It is no longer news that Dodge is up 57.5 percent on February last year; Jaguar, up 22.0 percent; Skoda up 7.1 percent; Audi, up 5.4 percent; Hyundai, up 3.5 percent; Mercedes up 2.0 percent; and Fiat, up 1.9 percent. These then are the winners.

Kind of.

When you see a figure like Dodge's 57.5 percent gain in a market down 21.9 percent, you know that something is skewed. (That's the problem with lies, damned lies and statistics.)

A couple in that list were barely bothering the scorer last year; two of them, Dodge and Fiat, have very aggressive cost-cutting marketing campaigns underway (to clear static inventories), and Skoda was a relatively new face in the market with only 56 sales for the month of February 2008.

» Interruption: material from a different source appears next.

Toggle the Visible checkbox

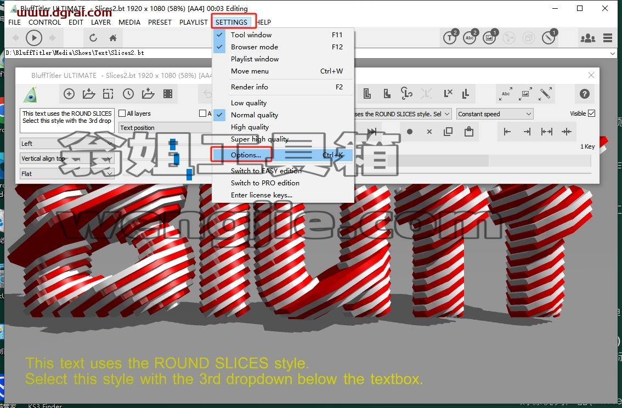click(591, 114)
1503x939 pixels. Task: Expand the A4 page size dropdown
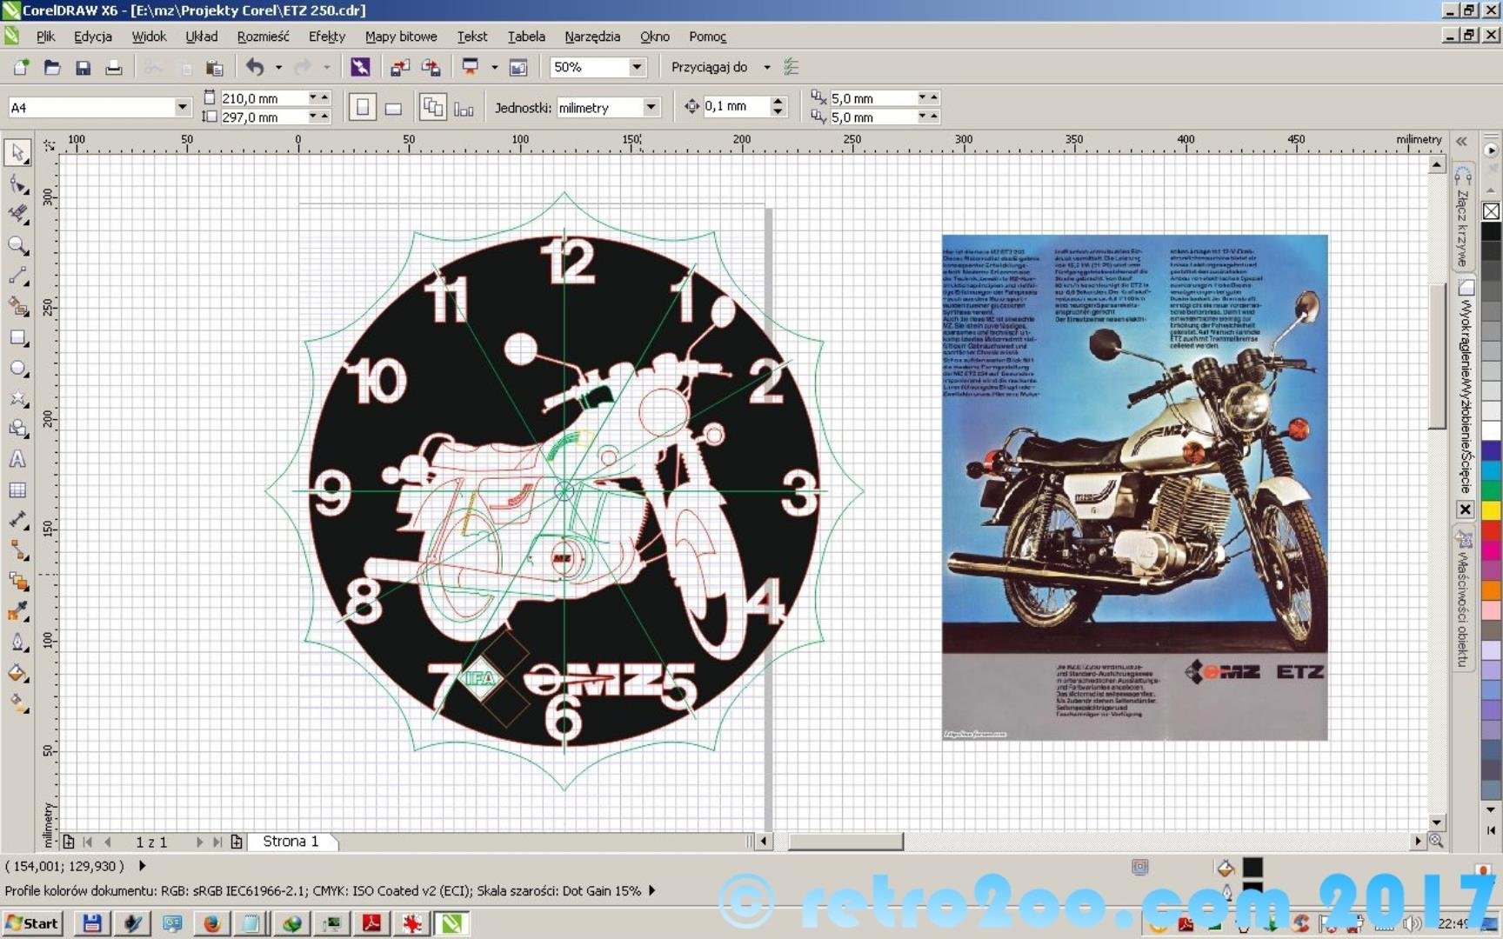coord(182,107)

Of that list, the real winners are Audi, also up 5.4 percent year-to-date, and Hyundai, up 9.3 percent year-to-date.

Also winners in that they have managed to sustain minimal casualties coming off a heated year is Mazda, down just 9.2 percent for the month; Kia, down 9.5 percent (the new Cerato is clearly kicking-in there), and, at a stretch, Renault, down just 9.8 percent and 6.1 percent year-to-date (although also off a low base).

vw-golf

The not-winners, but not-losers

Those brands that should rate 'honourable mentions' for outperforming the overall market are MINI, down just 12.7 percent for the month; Nissan, down 12.9 percent; Volkswagen, down 15.3 percent; Subaru, down 15.5, BMW down 16.4, and Ford, just squeaking onto the 'honourable mentions' list, down 21.4 percent for the month.

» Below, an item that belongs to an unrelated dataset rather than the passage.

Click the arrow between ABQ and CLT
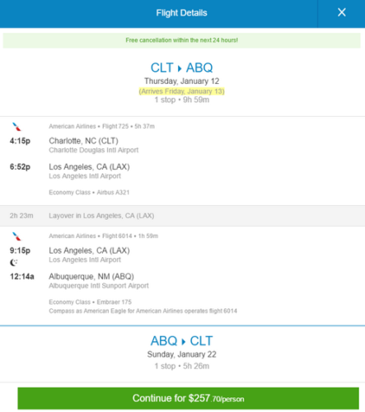 [x=184, y=341]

Falling outside of that list was, surprisingly, Honda, down 28.2 percent, Holden down 27.1 percent, and Toyota down 31.1 percent. But, again, the bald statistic may not be entirely reliable as a pointer to the fortunes of each over this year.

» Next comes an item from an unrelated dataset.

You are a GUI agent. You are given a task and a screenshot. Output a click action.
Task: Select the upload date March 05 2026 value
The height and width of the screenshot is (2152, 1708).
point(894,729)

That very strong sales start to 2008 is distorting the 2009 results of a lot of marques. For its part, Toyota is right at the wrong end of a model cycle. A freshened-up model range, when it arrives, will kick things along for the Big T.

2009-Saab-9-3-SportCombi-XWD

The losers

For some, even damned lies and statistics cannot obscure the depth of the bad news. Saab, surely in crisis, and, ironically, now with the best cars it has had for a decade or more, fell 71.6 percent; while Alfa Romeo, running hot on its heels on a very uncomfortable slope, is down 56.0 percent.

Hardest hit of all, not unsurprisingly, are the super-premium brands. Bentley down 60.0 percent, Aston Martin down 63.6 percent; Lamborghini down 66.7 percent; Lotus down 75.0 percent; Porsche down 50.7 percent and Ferrari down 36.4 percent on February 2008 sales. (Hmm, perhaps it was just stockbrokers and merchant bankers who were filling the order books in those salad days of no tomorrow, and no day of reckoning.)

So, in wrap up, it's not yet time to "ring the bells and bring out the dead".

Sales are down, it's tough, but manufacturers here have been getting production-levels adjusted to reflect buyer demand, and dealers (and importers) are getting inventory down to reduce their risk exposures. That's why there are longer waits on special colour and trim combinations.

It's going to be a bumpy year here, sure, but things are a lot bumpier over the pond.